Learning outcomes and syllabus

The successful student will be able to:

Analyse literary text and construct an argumentative interpretation of literature that is meaningful outside the immediate context of the course.

Effectively and appropriately use narratological terminology to promote analysis and interpretation.

Explore ways in which fiction comments on the man-technology-society nexus.

These outcomes mean that you need to be able to:

  • share a literary discussion in terms of narratological terms and definitions
  • justify a reading with an interpretation and close references to the primary text and to secondary sources
  • re-assess the role, function, and impact of technology, culture, and society through analysis and discussion of literature

Course PM; Study plan (Studieportalen)


Examination form

Graded, based on journalling, contributions to the seminars and online activities, and a portfolio of tasks and assignments:

For the possibility of a pass:

  • The 20 most representative items in the journal (see separate information)
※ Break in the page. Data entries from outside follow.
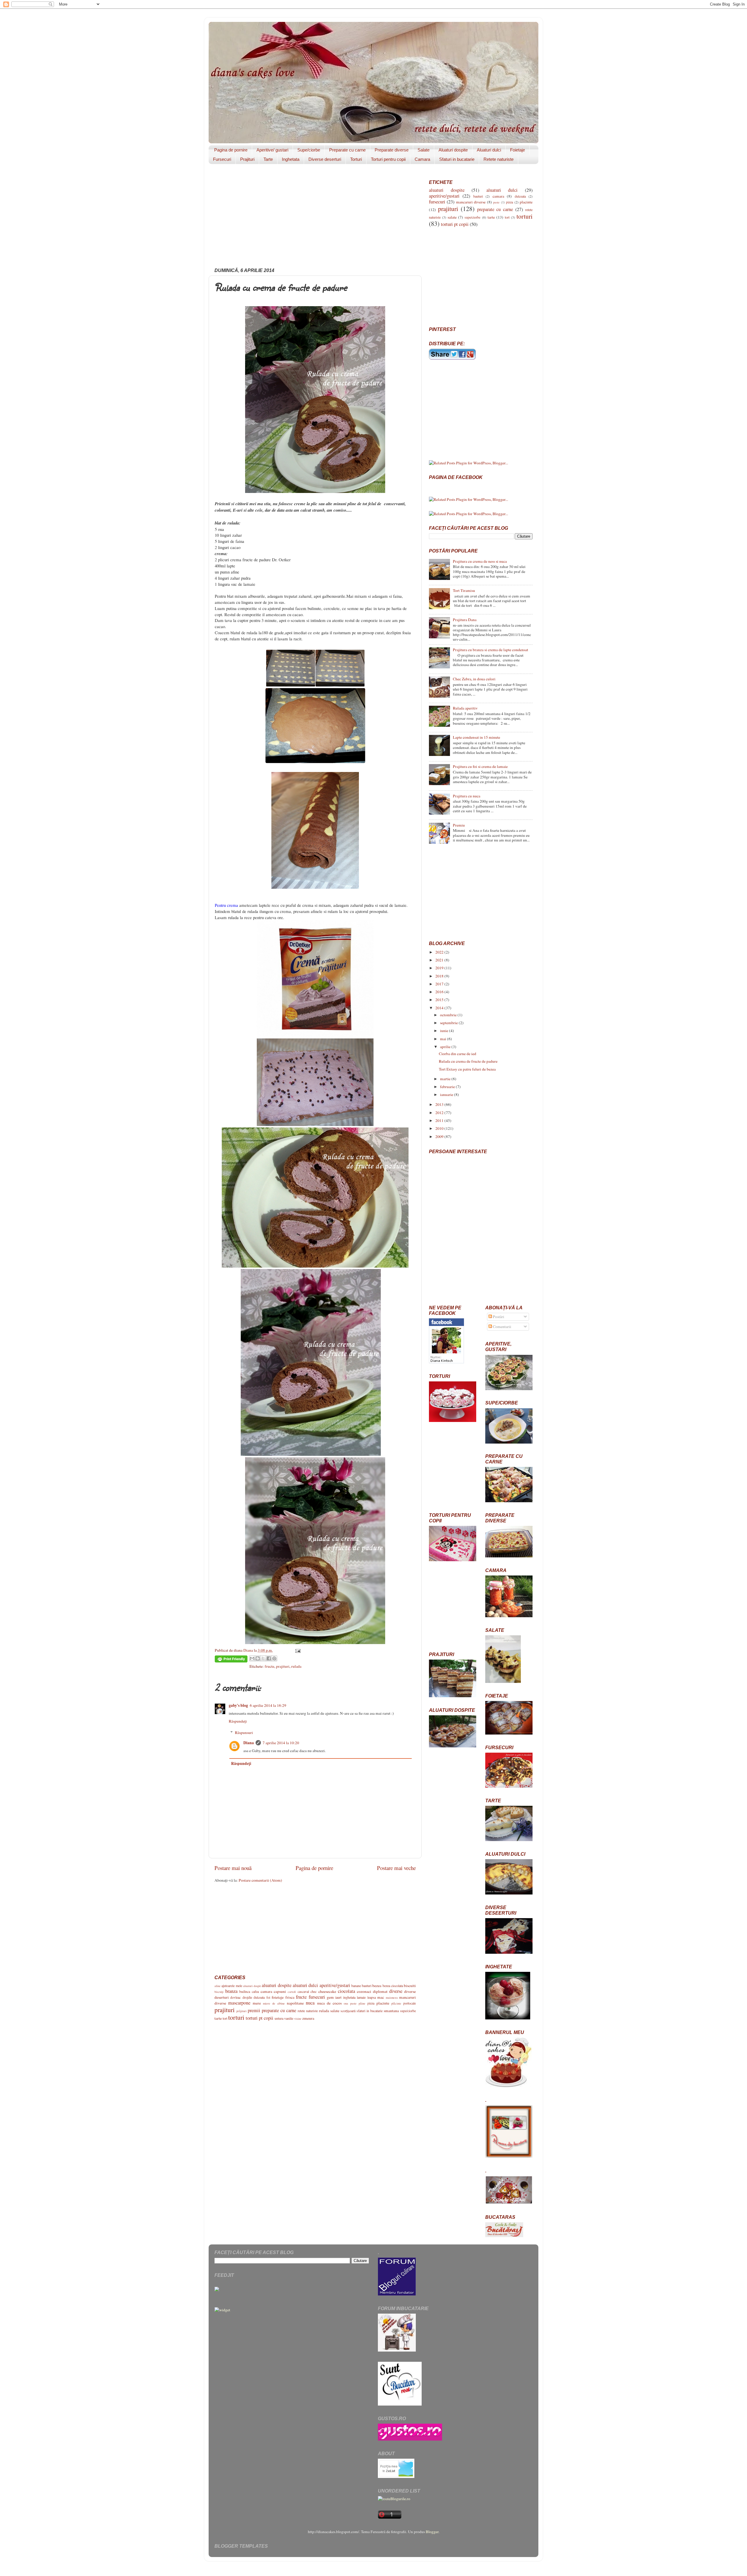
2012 (439, 1112)
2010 (439, 1128)
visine (297, 2018)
For a possibility of a high pass:

  • Term paper (see separate information) and / or
  • Oral exam to elaborate on a portfolio

The deadline for the portfolio is discussed during the first seminar and finalised in the second seminar. The agreed upon date is January 16, 2024.

The portfolio, and a possible term paper or oral exam, needs to include material and reflections to demonstrate how a student meets the three learning outcomes.

The portfolio, with or without a term paper, is effectively a home exam. Grading happens in two stages. The initial grading is a pass/fail stage. The following stage includes taking oral exams and grading term papers for higher passes. Term papers can be revised after the end of the course.